(蛍舞う棚田と茅葺き集落)上赤谷、滝谷集落の景観
赤谷地区は上赤谷、滝谷、滝谷新田の三つの集落からなっている。赤谷の歴史は古く、縄文中期から人間の営みがあった。
上赤谷−旧国鉄赤谷線跡の細い道路を昇ると、右手は崖、左手は棚田が何枚も重なって視界が広がる。その先は小高い山々に囲まれた小さな盆地が開け、後ろは二王子・焼峰岳に続く。
「春」田は水に満ち、新緑と湖面と化した棚田の落日は弥生の風景を思わせる。「夏」漆黒の山々を背景に数千匹の源氏ホタルが舞い、自然が話しかけてくる様だ。「秋」黄金色の棚田と錦に染まった山々は豊穣の里に変わる。「冬」白一色に埋め尽くされた世界は、原始に戻る。上赤谷の景観は、自然と人が縄文の時代より共生してきた原風景として将来に繋げたい。 ?
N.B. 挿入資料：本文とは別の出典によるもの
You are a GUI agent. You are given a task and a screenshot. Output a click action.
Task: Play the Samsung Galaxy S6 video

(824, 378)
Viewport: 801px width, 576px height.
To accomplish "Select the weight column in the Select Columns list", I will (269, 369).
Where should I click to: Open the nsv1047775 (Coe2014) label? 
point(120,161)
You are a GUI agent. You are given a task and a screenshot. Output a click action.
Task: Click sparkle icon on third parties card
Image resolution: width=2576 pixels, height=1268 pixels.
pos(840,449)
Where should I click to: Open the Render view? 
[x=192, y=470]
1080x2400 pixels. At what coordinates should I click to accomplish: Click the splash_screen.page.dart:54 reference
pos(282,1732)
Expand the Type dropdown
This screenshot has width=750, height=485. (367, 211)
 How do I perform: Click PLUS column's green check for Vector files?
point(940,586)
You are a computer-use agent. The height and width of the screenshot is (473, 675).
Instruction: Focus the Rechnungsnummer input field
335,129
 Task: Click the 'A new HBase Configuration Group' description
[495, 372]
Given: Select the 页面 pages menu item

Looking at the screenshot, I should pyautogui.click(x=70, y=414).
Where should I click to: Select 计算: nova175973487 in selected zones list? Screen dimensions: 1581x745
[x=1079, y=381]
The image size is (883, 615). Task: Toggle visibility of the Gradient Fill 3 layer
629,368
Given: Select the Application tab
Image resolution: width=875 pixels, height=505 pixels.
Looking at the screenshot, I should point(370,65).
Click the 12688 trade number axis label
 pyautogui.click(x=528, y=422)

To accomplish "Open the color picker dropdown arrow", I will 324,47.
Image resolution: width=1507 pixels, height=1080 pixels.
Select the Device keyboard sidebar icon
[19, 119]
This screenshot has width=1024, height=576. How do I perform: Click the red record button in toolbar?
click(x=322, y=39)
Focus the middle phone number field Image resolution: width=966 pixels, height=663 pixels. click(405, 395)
滝谷−焼峰岳の登り口、一番奥の集落で、戊辰戦争の戦禍から免れた。茅葺き屋根が重なり、その間を結ぶ路地を歩く時、江戸時代に迷い込んだような時間を超えた不思議な空間が開けていた。近代化という破壊から守られてきた集落の豊かさは、新発田市民にとって歴史的証であり貴重な財産に思えてならない。その価値が今問われている。